-- Data for processing follows --

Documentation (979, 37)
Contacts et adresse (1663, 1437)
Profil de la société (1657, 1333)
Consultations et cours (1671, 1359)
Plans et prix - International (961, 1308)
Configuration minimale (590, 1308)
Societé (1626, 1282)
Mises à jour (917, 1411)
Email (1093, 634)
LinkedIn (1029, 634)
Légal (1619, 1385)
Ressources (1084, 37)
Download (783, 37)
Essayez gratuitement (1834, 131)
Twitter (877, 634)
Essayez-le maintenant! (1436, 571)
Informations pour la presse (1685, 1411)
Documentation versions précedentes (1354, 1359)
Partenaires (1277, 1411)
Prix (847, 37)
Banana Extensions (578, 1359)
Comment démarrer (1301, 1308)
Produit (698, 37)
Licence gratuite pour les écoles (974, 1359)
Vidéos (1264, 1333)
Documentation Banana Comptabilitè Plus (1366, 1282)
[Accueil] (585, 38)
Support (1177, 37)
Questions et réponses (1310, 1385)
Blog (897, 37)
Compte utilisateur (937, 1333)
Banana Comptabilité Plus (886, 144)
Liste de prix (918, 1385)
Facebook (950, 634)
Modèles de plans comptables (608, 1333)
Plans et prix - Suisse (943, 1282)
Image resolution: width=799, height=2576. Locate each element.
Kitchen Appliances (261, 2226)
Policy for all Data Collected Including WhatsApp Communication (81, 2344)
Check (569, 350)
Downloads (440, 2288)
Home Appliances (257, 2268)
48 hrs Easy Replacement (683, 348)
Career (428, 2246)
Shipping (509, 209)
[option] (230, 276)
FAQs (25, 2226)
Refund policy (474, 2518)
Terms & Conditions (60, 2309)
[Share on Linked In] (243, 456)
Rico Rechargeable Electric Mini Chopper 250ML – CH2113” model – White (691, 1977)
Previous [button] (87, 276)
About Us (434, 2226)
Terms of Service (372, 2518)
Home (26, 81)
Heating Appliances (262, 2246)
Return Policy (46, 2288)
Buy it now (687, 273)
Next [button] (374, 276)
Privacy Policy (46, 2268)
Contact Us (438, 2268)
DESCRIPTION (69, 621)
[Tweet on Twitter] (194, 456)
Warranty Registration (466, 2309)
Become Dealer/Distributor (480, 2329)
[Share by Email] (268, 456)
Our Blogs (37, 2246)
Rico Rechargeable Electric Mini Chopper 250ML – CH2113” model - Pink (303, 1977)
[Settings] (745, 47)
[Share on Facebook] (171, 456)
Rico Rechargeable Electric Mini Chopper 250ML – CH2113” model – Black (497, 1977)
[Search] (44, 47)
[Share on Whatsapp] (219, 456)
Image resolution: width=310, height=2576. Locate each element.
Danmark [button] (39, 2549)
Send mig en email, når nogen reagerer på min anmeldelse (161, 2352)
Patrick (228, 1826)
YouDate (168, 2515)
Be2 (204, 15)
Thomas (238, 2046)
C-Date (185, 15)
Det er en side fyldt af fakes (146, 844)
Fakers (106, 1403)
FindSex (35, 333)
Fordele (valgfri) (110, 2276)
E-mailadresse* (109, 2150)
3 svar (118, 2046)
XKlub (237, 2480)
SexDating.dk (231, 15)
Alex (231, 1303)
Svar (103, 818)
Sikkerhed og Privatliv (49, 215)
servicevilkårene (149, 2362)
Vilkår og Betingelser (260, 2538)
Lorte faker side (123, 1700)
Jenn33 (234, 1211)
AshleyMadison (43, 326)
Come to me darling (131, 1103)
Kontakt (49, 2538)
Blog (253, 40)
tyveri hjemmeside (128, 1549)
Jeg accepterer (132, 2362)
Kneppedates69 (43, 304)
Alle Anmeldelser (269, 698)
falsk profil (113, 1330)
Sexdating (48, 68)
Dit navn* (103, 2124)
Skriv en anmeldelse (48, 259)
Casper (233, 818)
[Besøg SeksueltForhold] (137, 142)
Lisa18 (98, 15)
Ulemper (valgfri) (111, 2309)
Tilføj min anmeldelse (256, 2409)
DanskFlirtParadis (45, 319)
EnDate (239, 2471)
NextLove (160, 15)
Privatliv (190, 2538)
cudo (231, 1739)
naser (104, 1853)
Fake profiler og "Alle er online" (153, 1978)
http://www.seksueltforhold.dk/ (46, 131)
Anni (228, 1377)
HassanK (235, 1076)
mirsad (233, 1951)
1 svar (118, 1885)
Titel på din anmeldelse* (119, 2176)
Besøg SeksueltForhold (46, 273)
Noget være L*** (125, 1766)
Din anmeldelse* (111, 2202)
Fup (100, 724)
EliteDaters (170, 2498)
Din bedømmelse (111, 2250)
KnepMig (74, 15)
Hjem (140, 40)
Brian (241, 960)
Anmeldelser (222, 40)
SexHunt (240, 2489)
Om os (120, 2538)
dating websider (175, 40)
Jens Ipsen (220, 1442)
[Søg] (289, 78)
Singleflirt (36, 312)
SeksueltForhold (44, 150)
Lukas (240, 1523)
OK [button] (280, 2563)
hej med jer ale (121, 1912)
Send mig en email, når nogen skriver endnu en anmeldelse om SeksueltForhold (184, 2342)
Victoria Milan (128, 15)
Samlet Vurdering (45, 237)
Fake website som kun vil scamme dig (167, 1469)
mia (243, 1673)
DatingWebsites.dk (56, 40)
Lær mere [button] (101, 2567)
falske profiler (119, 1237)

-- Data for processing concluded --

_Task directions_
For the word "Share", go through the records and show each line that carries it.

_Written response_
[Share on Linked In] (243, 456)
[Share by Email] (268, 456)
[Share on Facebook] (171, 456)
[Share on Whatsapp] (219, 456)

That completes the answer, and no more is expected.